Ironically, that is, because Demna was about to plunge us into a scenario that was all about being mentally surrounded by a billion distractions. His Balenciaga tribe—gum-chewing, septum-ringed, eyes wrapped in futuristic silicone masks—marched headlong through a digital AI–aided visual cacophony playing on hundreds of wall and floor screens. Demna’s description: “It starts with landscapes of like, film, like, I don’t know—Iceland and prairies and all of that, the natural beauty and reality of the world we live in. And then it gets deconstructed and edited, live. Photoshopped into the fake reality, into basically the overload of content that is killing our society, in a way. You know, like TikTok videos.”
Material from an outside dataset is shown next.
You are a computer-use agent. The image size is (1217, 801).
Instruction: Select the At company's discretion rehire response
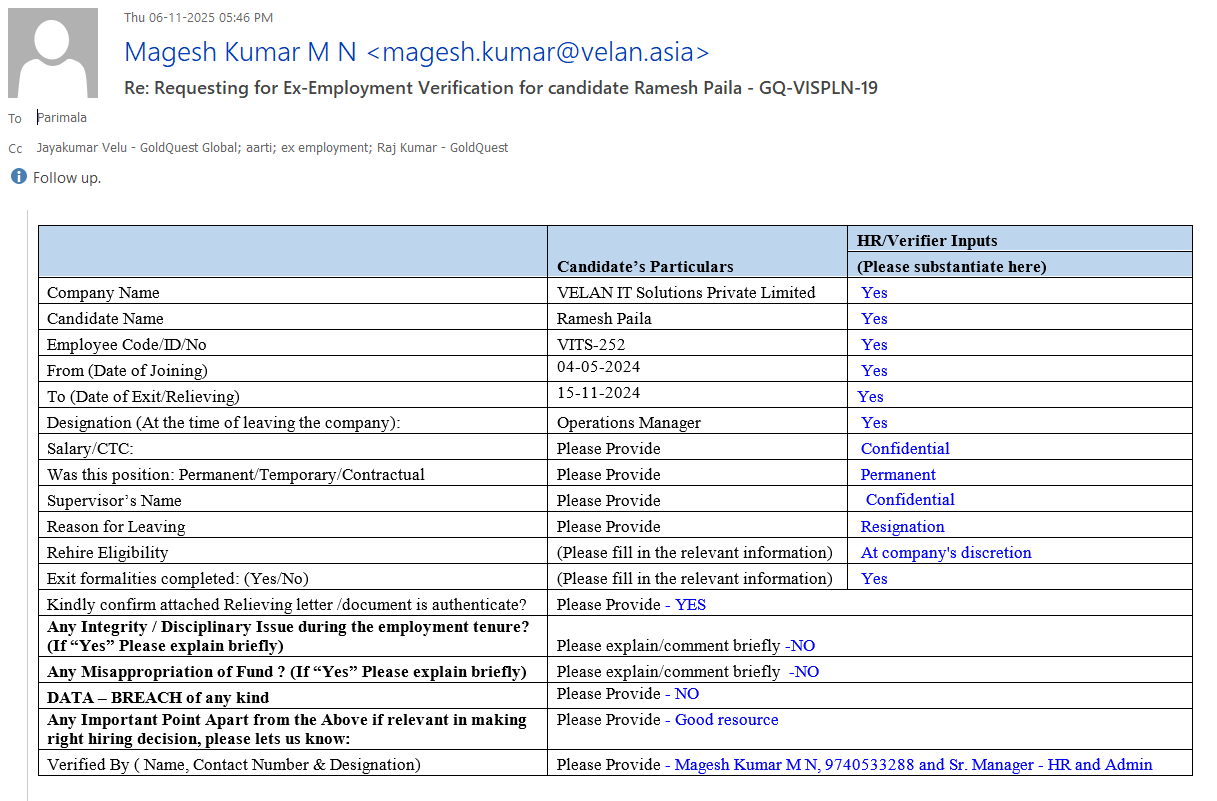(945, 553)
It was a Balenciaga immersive spectacular. We saw dawn break, supposedly naturalistically, over mountains, glaciers, and deserts, then forests, where trees started to be moved around by some invisible computer hand—or was it AI?—that was busily altering landscapes into implausible collages. We watched familiar footage of Paris and Tokyo streets morph into totally wrong geographies, then cute digital cats, bunny rabbits, dogs, and sheep rising up everywhere. Then the invasion of a wallpaper depicting a zillion cell-phone videos—dissolving into a “nightfall” scene grabbed from city Christmas light-bedecked trees. And, finally, a fade to multicolored digital static.
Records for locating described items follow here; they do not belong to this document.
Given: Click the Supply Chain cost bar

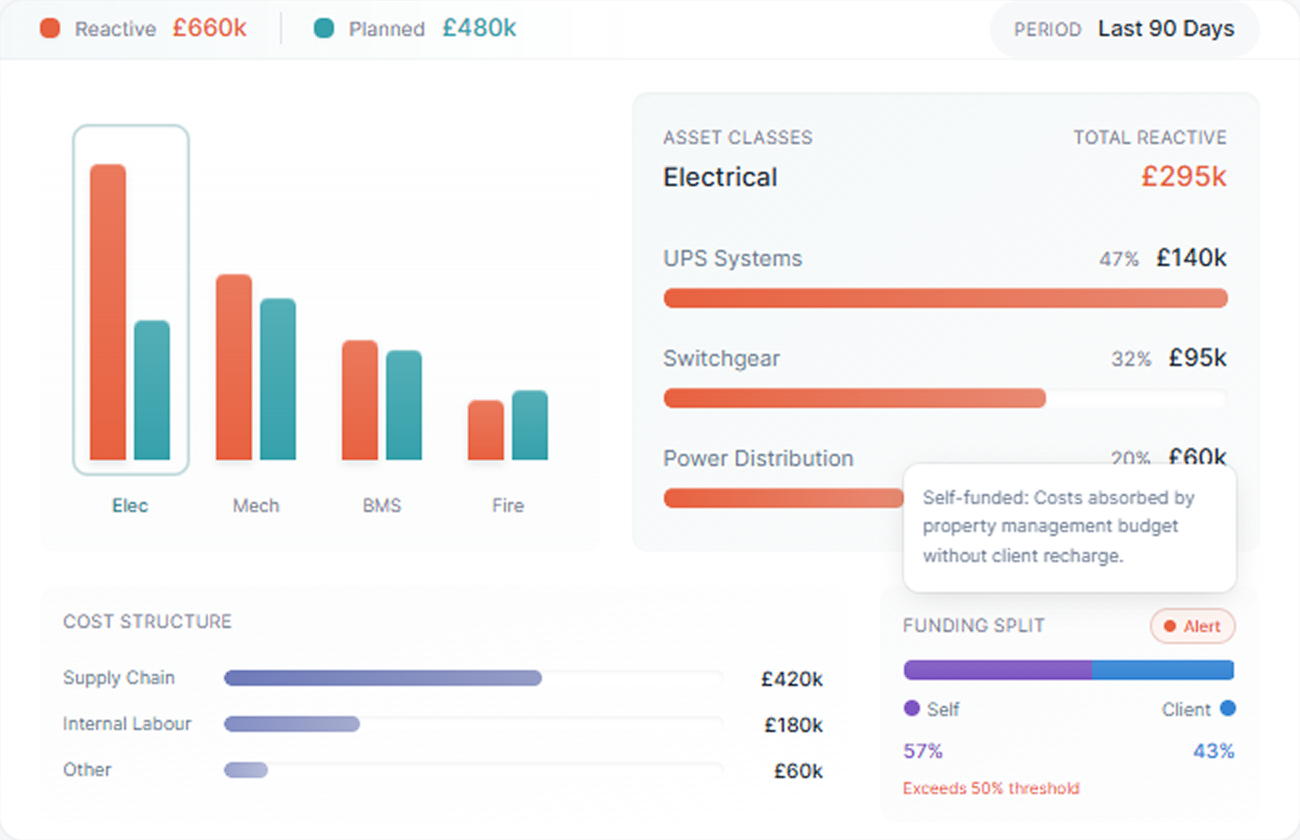Looking at the screenshot, I should pyautogui.click(x=383, y=678).
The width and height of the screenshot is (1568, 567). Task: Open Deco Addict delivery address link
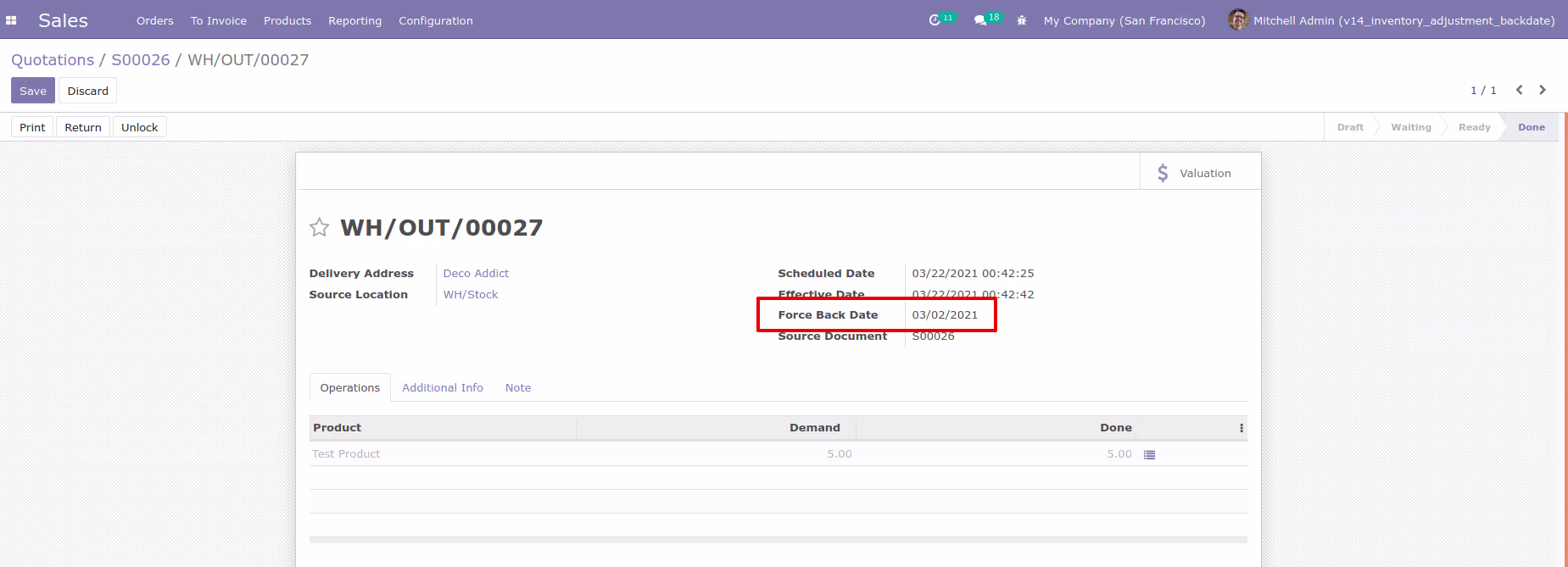click(476, 273)
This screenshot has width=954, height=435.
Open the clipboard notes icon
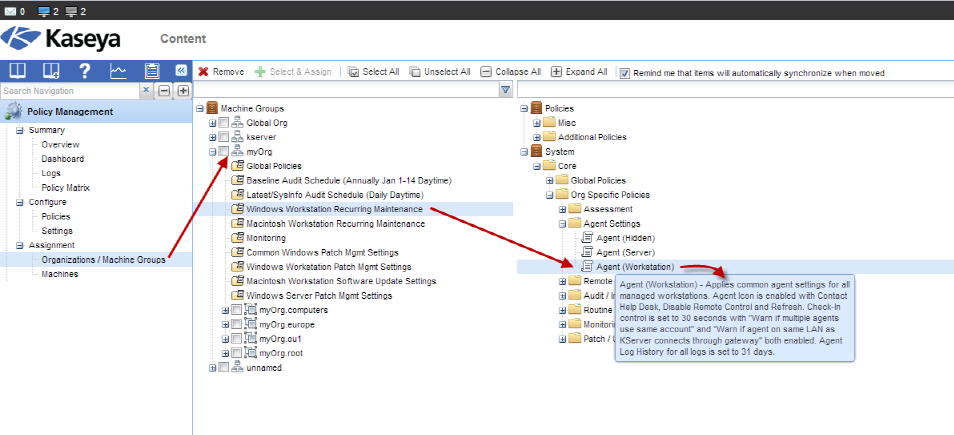(152, 71)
It says a lot for the human brain that there could be any attention spared for the clothes at all. Or rather, it says a lot for Demna’s human-made capacities that the collection stood out on its own strengths—his techniques, his displacements and repurposing of garments, the wardrobe he owns that runs the gamut from Academy Awards chic to streetwear.
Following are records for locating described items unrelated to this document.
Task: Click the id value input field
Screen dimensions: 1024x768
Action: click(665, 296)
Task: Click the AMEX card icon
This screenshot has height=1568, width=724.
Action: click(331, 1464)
The most fun Demna had with this was with the looks that came at the end—tailoring cinched around with tape; a cocktail dress made of a straggly boa, a bit of a bikini, and a slip; an evening dress entirely collaged from bras. “We have this one-minute-to-create-a-dress challenge in the studio, like Project Runway,” he said, laughing. “So we were throwing things on the body and then taking pictures together. It’s very playful.” Ultimately, he said, the question for him among this creative spontaneity is “what’s more important, perfection or imperfection? For me, it’s actually this coexistence of both, because that’s what makes us human now—the imperfection, the failure or the ‘miss.’ I love that idea. I think it’s beautiful. That’s what differentiates us from machines.”